> **Exercise**
According to the memoir below about the writer's brother, what was learned about Jason when he started school?

━━━ Text provided ━━━

We all have one in the family. The person that doesn’t quite follow the rules. The one you hate to love. The same person that you complain about constantly but anyone else better not say a word against them. For me that person was my middle brother, Jason Brown. We fought like cats and dogs and went together like oil and water. You know that old saying “you never know what you got until it’s gone.” Well I can tell you first hand it’s true, and it hurts like hell when it’s gone.

Let’s start from the beginning. He was born in Louisiana at the Caldwell parish hospital on September 14, 1982. Dad paid cash for him. Mom said he was an easy birth but oh was he a curve ball in the making. They named his Darrel Jason Brown. He went by Jason. He was a curious and disobedient child. Getting switched and whipped near daily. Somehow mom always had a big soft spot for him, no matter how rotten he was. He was a terrible listener, wouldn’t follow instructions. When he started school they learned that he was deaf in his left ear. Dad sure felt bad about a few of them whippings after that.

I was born in eighty nine. Maybe he was sweet those first few years but if so I don’t remember them. I feel like the worst age gap you can put between children is 7-8 years. He was 14 and I was 7. I just wanted to do what he was doing, he didn’t want little sister cramping his style. If he didn’t accomplish anything else in life, he did a fine job of toughening me up for life. Despite black cats down my shirt, being left in a thicket of saw briers, my shoes stolen and forced to walk home on the ice in 97′, being ran over by a bike cause I was dumb enough to “let him jump me” I somehow survived my unruly childhood with Jason Brown. I could go on for days about the tricks he played on me. He got plenty of beatings for them too, he didn’t care though. He had no quit in him back in those days.

━━━ Dataset ━━━

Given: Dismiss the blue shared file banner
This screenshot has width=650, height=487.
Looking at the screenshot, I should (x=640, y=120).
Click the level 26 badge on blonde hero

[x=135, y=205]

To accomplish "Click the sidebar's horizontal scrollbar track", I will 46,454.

━━━
━━━ Dataset ━━━

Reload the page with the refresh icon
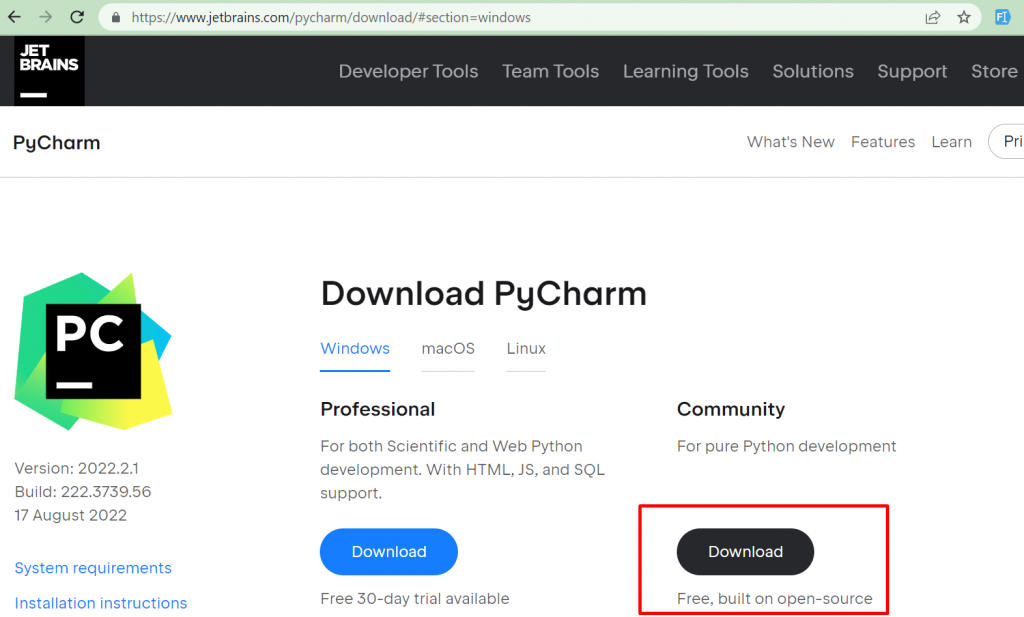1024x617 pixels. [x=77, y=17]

━━━

> **Answer box**
He was deaf in his left ear.